High-temperature protection performance of Mg-doped Al2O3 protective layers on the thin film thermocouples

Abstract

Mg-doped Al2O3 protective layers were deposited on Pt–PtRh10 (S-type) thin film thermocouples (TFTCs) by reactive magnetron sputtering. The changes in the composition, microstructure, and element distribution of the Mg-doped Al2O3 films before and after annealing at 1200 °C for 3 h were investigated using X-ray diffraction (XRD), X-ray photoelectron spectroscopy (XPS), Scanning electron microscopy (SEM), and energy dispersive X-ray spectroscopy (EDS). The results indicate that incorporating MgO into Al2O3 as an enhancement phase not only inhibits the crystallization and phase transformation of Al2O3 but also promotes the formation of MgAl2O4, sequentially further enhancing the material's high-temperature protective properties. The thermoelectric properties of S-type TFTCs with 1.6 μm thick Al2O3 and Mg-doped Al2O3 protective layers were explored, respectively.

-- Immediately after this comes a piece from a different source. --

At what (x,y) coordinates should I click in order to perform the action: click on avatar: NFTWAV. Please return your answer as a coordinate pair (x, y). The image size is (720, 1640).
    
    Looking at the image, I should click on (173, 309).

The results of static calibration at high temperatures demonstrate that the TFTCs with the Mg-doped Al2O3 protective layer can operate at 1148 °C for over 96 h and at 1480 °C for a brief period. Following 4 calibration cycles, compared to the TFTCs with the Al2O3 protective layer, the average Seebeck coefficients of the TFTCs with the Mg-doped Al2O3 protective layer exhibit a slower decline rate, and its drift rate during the 4th cycle is merely 3.28 °C/h. The TFTCs featuring Mg-doped Al2O3 protective layers demonstrate extended lifetimes, superior high-temperature stability, and enhanced reliability when contrasted with those utilizing undoped Al2O3 protective layers. These attributes offer valuable insights into the progression of TFTC technology.